- Just because the patient arrives by ambulance does not mean that they require an immediate ED bed. Many such patients can safely be taken to the waiting room and triaged along with the patients who arrive on their own. Mode of arrival is not a triage category.
- Patients awaiting an inpatient bed should be sent to an upstairs hallway as soon as their bed is assigned, and they should not be made to wait in the ED for housekeeping to clean their room. Once the previous patient has been discharged, the unit has capacity for a new patient, whether or not their room is ready for them.
- Assign a physician or advanced practice provider to the waiting room to conduct rapid medical screening exams and to manage the volume of low-acuity patients that can be safely discharged without ever occupying an ED bed. Simple tests such as urinalysis, chest X-ray, or extremity X-rays can be ordered, completed, and interpreted with the disposition made from the waiting room.
- Many ED patients who require a bed for part of their stay do not require a bed for their entire stay.

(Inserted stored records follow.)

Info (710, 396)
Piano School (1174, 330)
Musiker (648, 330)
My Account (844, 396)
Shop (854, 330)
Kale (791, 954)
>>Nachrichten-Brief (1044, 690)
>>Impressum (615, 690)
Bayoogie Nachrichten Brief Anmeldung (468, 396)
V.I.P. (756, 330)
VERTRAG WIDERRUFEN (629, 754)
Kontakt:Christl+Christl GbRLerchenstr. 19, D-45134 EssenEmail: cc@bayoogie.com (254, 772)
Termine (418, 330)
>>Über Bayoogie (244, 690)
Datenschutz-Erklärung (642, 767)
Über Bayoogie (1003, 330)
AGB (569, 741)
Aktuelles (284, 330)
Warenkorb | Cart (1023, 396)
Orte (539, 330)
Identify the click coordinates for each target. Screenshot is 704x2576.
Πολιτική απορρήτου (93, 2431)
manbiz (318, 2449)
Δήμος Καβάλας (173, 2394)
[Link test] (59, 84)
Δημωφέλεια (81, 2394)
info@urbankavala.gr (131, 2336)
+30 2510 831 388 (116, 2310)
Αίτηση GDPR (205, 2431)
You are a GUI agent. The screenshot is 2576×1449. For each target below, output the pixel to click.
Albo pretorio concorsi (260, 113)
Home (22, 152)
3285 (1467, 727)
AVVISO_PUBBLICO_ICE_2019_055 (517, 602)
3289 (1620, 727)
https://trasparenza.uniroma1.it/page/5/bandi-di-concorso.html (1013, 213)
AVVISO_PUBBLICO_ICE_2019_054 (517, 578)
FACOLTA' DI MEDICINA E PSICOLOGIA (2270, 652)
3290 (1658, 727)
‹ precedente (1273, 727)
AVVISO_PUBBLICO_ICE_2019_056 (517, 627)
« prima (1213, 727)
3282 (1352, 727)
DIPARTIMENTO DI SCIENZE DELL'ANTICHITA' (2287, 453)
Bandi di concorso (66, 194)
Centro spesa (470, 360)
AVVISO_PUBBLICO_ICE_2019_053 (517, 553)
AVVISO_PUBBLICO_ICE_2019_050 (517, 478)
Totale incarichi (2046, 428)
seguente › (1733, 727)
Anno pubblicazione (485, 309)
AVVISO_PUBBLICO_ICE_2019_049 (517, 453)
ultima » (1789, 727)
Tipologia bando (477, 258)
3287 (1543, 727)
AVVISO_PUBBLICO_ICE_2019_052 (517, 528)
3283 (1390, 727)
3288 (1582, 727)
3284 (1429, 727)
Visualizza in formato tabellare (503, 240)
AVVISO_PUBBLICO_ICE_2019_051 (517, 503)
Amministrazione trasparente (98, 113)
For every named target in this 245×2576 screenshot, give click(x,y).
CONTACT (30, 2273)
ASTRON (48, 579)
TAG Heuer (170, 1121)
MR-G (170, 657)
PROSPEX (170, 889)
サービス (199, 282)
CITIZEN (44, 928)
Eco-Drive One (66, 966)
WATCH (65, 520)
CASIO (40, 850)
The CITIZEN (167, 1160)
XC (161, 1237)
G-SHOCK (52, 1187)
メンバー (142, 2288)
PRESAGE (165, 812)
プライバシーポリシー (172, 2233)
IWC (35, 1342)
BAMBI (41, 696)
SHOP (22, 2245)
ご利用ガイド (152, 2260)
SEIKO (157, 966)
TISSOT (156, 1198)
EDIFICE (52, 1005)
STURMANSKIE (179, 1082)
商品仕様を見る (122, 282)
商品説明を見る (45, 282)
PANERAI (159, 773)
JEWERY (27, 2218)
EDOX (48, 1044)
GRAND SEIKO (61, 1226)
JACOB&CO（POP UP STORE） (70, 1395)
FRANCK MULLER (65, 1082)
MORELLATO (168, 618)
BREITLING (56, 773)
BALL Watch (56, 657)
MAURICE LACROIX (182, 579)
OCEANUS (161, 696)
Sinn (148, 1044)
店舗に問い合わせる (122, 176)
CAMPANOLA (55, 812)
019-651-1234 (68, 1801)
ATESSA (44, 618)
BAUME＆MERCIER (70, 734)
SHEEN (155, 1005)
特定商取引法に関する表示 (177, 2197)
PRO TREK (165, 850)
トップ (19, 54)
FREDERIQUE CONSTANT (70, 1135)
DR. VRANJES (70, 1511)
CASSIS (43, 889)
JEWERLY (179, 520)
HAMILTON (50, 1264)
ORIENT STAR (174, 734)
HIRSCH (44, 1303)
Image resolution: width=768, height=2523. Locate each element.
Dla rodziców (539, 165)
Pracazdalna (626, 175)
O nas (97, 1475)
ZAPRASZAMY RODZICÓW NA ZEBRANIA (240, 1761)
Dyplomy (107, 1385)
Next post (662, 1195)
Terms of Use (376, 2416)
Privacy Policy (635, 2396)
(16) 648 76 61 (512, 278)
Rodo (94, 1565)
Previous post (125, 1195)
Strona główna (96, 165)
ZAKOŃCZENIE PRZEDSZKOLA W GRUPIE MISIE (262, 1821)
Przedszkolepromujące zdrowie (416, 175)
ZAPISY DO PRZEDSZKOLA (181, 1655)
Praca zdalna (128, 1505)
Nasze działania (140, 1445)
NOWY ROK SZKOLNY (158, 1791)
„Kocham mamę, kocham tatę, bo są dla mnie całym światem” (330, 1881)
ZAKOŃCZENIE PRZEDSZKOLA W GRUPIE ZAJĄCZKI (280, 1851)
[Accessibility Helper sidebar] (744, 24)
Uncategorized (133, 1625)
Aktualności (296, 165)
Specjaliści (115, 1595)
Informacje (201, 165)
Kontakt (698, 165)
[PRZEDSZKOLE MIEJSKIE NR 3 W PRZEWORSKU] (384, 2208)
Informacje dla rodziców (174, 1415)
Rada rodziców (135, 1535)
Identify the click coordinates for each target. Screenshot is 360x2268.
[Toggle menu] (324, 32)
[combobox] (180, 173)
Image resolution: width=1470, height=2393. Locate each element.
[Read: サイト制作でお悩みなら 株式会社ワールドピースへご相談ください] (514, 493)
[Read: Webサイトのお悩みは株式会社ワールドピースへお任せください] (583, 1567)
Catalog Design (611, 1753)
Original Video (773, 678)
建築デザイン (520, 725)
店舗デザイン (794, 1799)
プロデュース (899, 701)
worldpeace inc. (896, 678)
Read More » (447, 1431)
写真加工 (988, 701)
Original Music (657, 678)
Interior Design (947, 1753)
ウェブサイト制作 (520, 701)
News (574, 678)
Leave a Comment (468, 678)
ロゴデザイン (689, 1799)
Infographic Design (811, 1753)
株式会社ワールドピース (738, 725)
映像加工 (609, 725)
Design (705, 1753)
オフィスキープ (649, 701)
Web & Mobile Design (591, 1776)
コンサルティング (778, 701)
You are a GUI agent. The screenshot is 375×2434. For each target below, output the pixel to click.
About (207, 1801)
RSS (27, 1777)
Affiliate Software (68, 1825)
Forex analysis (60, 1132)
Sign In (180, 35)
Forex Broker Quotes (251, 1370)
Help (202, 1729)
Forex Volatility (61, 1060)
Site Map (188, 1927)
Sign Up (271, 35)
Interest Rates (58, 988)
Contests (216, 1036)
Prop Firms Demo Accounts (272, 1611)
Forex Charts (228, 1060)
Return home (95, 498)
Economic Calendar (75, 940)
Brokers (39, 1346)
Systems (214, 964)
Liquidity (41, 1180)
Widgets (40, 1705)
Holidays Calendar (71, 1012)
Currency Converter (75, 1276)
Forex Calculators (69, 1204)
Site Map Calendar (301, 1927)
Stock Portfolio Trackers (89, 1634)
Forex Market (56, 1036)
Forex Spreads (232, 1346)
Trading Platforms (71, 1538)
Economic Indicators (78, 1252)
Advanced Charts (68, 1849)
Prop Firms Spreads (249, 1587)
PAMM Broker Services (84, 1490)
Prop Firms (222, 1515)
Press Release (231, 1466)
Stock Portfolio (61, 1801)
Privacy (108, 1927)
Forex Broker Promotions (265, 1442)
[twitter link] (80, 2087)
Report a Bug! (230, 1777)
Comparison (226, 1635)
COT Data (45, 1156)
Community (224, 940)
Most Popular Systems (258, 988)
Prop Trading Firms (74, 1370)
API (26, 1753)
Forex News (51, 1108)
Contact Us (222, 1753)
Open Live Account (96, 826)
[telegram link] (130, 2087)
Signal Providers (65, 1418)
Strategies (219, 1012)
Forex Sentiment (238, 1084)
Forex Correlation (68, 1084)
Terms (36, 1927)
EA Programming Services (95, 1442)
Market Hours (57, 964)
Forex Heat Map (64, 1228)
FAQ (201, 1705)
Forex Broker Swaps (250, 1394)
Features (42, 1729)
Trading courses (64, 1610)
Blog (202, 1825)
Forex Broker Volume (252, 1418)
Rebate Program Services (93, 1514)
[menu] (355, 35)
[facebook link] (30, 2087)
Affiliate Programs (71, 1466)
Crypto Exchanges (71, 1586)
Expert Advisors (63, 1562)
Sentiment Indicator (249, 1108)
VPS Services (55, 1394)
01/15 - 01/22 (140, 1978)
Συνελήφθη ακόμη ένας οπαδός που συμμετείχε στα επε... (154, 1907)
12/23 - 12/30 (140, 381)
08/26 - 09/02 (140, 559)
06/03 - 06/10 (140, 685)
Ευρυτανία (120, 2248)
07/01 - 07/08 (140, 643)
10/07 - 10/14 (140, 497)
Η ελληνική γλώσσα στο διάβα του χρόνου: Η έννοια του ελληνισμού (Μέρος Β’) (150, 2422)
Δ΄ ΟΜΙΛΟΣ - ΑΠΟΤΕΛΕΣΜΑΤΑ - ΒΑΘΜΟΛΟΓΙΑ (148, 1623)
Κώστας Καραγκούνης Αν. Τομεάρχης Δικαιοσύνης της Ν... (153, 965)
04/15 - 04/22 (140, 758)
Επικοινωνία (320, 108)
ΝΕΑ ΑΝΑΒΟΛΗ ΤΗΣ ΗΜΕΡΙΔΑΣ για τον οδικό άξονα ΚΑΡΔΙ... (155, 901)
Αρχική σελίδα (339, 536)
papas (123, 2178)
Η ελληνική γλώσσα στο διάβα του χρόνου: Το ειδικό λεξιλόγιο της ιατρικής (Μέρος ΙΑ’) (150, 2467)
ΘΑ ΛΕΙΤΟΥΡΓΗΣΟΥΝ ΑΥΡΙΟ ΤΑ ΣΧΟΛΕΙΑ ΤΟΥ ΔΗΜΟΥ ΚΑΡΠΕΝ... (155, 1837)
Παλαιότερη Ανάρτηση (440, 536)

Patients with low-acuity conditions such as abdominal pain or flank pain, for instance, can be examined, have labs drawn, be medicated, and have tests performed. Once they have clinically improved or their evaluation is completed, they can be moved to a discharge lounge or waiting room to await their results, their paperwork, a social work consult, or their ride home without continuously occupying an ED bed.
- Create an ambulance–patient waiting area for those patients who cannot go to the main ED waiting room. Staff it with hospital staff who are, unlike EMS workers, credentialed to observe patients in the hospital, and release the EMS personnel back to the community.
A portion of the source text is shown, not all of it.